Performing artists engaging in international business on Canadian soil without a direct entry into the Canadian labour market qualify business visitors. For example, a film director working on a film based on completely foreign funding could be a business visitor. In addition, an actor working in a cameo appearance would also qualify as an exception to the work permit rule. All the essential participants associated with a foreign-financed commercial shoot, spanning a duration of fewer than two weeks, are also categorized as business visitors.
Limited-time Performance Artists
If the performing artists and their crew come to Canada for a limited time or frequency of work, they don’t need work permits. For example, singers coming to music festivals for a few days or bands performing concerts in a week come under this category. People working for foreign circuses visiting Canada also don’t need work permits. In addition, guest orchestral conductors would also qualify as exceptions to the work permit rule. The essential staff of the performing artists are also exempt from the necessity of a work permit.
The staff of foreign news outlets reporting on Canada also don’t need work permits.
When Do You Need Work Permits?
On the other hand, foreign performing artists would need a work permit and a Labor Market Impact Assessment (LMIA) in following conditions.
If the job is long-term and involves a regular role at a permanent organization.
If the performing artist, singer, musician or crew comes to Canada for a duration exceeding two weeks.
Remember that actors and crew for film, television and radio shows, other than guest and cameo appearances, would need work permits, albeit without LMIAs.
The LMIA is an essential requirement to apply for a work permit. The employer has to complete the LMIA by showcasing the overall impact of the foreign hire on the Canadian labour market. The LMIA process also requires verification that any Canadian is not able or willing to take on the job.

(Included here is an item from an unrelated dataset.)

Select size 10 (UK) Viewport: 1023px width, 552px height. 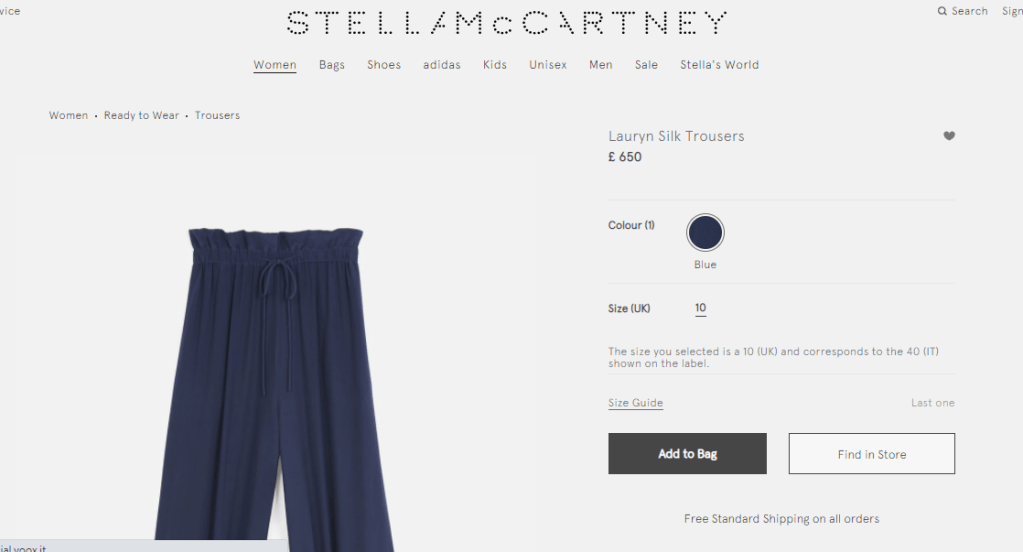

The basic premise of allocating work permits and LMIAs to foreign performing artists revolves around safeguarding the Canadian labour market. The Canadian government has distinct definitions for foreign workers, contrary to commonly assumed definitions in context of labour markets. According to the government, a foreigner could truly enter the labour market only when they are competing with Canadians for the job and would need work permits. However, any foreigner working on a job that no Canadian would have done does not venture into the Canadian labour market.